The techniques for dealing with this injury according to the doctor books are:
- Send the patient to interventional radiology. Cutting off flow using coils is the preferred technique. Gelfoam and other products are not used because of the concern for distal embolization (to the brain). Stenting may be a consideration for blunt trauma, but not for penetrating.
- Or, obtain proximal control by ligating the vertebral artery as it takes off from the subclavian. Hmm, this requires either a separate incision, or a supraclavicular extension of your neck incision. It takes time and is not as easy as it sounds.

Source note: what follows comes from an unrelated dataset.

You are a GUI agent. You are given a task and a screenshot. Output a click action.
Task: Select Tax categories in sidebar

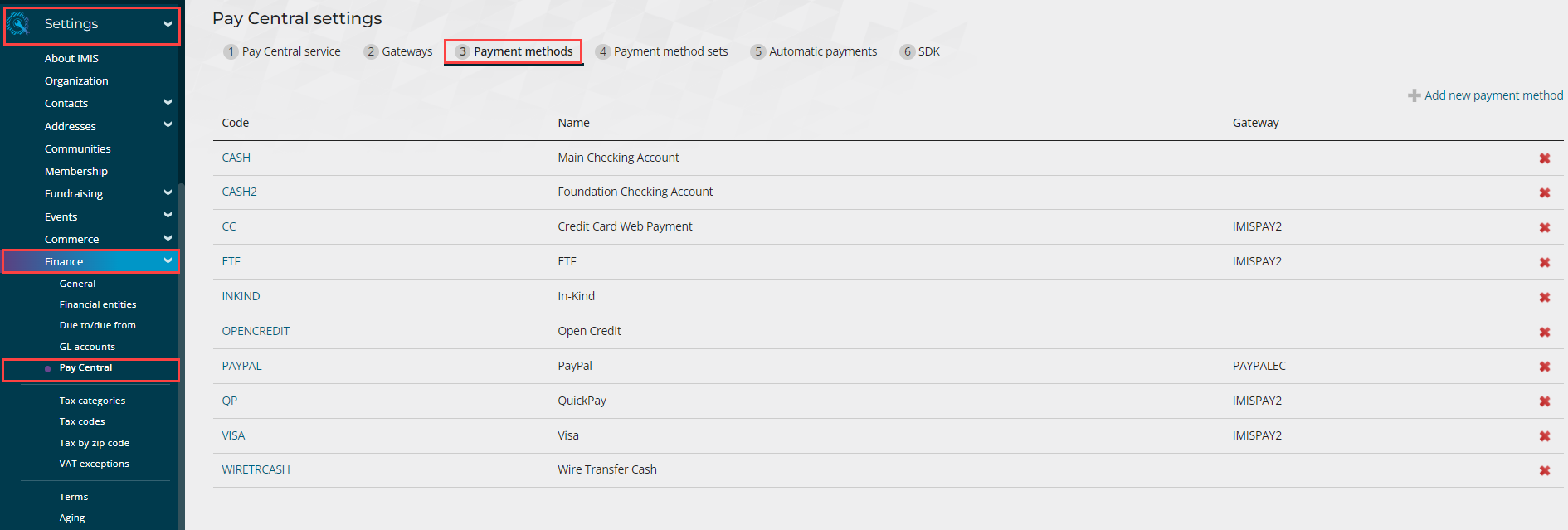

Generally, the trauma surgeon stumbles upon this injury while doing a trauma neck exploration. Bleeding can be pesky, and may serve to obscure the field. My preferred method of control is:
- Jam a wad of bone wax into the vertebral canal right where the bleeding is coming from.
- Then jam another wad into the canal in the space below it. Proximal control!
- Jam one final wad into the space above, if accessible. Distal control!
End of problem. Then do a thorough evaluation for all other injuries and address them. Feel free to share any additional tips that you may have!